Tuesday, July 12, 2011

Poo Pies Presents it's First Original Short!



Thanks to a recent addition to the Poo-Pie's staff, we now can offer our services to some shorts! The digital video kind, not the shorts you have to put on one leg (or peg) at a time.

This Michelle J Original Short is at times, infuriating. Like in biblical times when a hooker was called a "harlot" instead of a "hooker", or when people pulled their hair out and tore their shrouds (and possibly groins) when someone died. Or if they slept with the wrong, and uglier, woman on their wedding night of consummation--infuriating.

But this joke is supposed to be long and languishing. That's what makes the joke work. So please don't wander off too far; watch the whole video. There is an end in sight, I promise. (Unless you are Helen Keller)

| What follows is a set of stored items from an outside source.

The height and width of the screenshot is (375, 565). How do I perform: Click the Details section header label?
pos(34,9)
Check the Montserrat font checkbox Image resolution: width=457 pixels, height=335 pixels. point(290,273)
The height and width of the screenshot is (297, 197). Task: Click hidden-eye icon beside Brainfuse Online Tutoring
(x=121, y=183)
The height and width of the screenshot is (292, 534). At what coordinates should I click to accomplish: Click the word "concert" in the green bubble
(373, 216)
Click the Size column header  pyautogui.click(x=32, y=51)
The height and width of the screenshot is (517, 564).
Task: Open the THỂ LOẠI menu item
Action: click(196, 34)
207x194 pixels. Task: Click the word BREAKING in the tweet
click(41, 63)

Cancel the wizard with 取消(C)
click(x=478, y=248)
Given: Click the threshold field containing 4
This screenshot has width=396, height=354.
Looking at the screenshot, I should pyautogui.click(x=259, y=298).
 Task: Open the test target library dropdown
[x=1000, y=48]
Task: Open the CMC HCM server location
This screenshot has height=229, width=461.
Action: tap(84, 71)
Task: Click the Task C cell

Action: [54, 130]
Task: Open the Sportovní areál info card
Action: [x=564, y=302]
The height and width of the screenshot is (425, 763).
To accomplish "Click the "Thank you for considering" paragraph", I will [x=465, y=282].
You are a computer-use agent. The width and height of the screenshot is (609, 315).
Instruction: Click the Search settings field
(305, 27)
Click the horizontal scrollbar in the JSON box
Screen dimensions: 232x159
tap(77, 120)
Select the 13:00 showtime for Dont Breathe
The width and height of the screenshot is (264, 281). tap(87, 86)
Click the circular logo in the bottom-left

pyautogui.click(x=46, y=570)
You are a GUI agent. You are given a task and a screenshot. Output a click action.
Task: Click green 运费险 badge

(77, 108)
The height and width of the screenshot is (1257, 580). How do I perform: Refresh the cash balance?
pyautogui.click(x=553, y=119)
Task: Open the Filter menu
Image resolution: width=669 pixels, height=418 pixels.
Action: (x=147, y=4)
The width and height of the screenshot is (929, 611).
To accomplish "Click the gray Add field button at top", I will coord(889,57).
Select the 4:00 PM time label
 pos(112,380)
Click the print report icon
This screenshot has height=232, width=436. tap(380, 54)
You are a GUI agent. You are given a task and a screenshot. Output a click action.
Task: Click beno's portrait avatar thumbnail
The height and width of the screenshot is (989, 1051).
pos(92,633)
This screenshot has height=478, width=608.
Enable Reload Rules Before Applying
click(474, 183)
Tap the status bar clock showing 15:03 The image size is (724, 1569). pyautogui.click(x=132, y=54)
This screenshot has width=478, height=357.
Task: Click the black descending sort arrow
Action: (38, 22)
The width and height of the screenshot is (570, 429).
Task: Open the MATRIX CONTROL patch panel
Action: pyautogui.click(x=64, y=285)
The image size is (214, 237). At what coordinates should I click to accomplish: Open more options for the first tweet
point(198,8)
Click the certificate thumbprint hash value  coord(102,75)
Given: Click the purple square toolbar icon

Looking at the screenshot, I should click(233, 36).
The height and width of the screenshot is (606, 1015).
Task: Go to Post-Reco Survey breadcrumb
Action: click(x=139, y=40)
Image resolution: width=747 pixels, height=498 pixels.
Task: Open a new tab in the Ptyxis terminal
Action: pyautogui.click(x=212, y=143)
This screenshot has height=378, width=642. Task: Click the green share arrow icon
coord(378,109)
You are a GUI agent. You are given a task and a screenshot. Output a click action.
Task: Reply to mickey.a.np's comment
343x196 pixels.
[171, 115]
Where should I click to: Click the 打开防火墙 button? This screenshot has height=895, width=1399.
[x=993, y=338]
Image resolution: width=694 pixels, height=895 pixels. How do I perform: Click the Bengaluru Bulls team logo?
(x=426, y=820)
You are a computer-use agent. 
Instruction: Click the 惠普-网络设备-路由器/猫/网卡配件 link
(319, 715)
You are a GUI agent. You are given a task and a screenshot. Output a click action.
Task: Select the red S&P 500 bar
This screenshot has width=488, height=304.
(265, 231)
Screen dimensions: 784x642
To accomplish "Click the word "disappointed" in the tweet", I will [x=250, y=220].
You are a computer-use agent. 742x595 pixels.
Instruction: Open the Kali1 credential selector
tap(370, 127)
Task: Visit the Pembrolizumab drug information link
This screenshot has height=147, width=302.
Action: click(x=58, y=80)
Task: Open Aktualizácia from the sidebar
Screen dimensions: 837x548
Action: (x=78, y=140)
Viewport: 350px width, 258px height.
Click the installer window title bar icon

Thanks be to Jess, for all her merciless video editing, and for designing the new blog banner, while I furiously  slurped iced-coffee over her shoulder. If that's not great micro-managing, I don't know what is. Seriously, what is it?

Over and Out:kshh
-Michelle J

Thursday, June 9, 2011

Thirsty Thursday

1. I don't work at Loews. Just in case we happen to be at the same one, during the same time. And you mistake my royal blue shirt as a red, mesh uniform vest.

 How hilarious that one youg woman, came up to me while I was sitting at the little desk in front of the appliance customer service counter. Let me make myself clear: I was not sitting behind the desk, I was sitting at one of the two chairs in front of the desk, designed for customers to sit and browse through the thickly binded catalog (in unabridged dictionary fashion). I was sitting there with my purse and car keys scattered precariously on the table, flipping through appliances while the salesman followed my mother to get a reference number of a refrigerator we were looking at. And eventually purchased.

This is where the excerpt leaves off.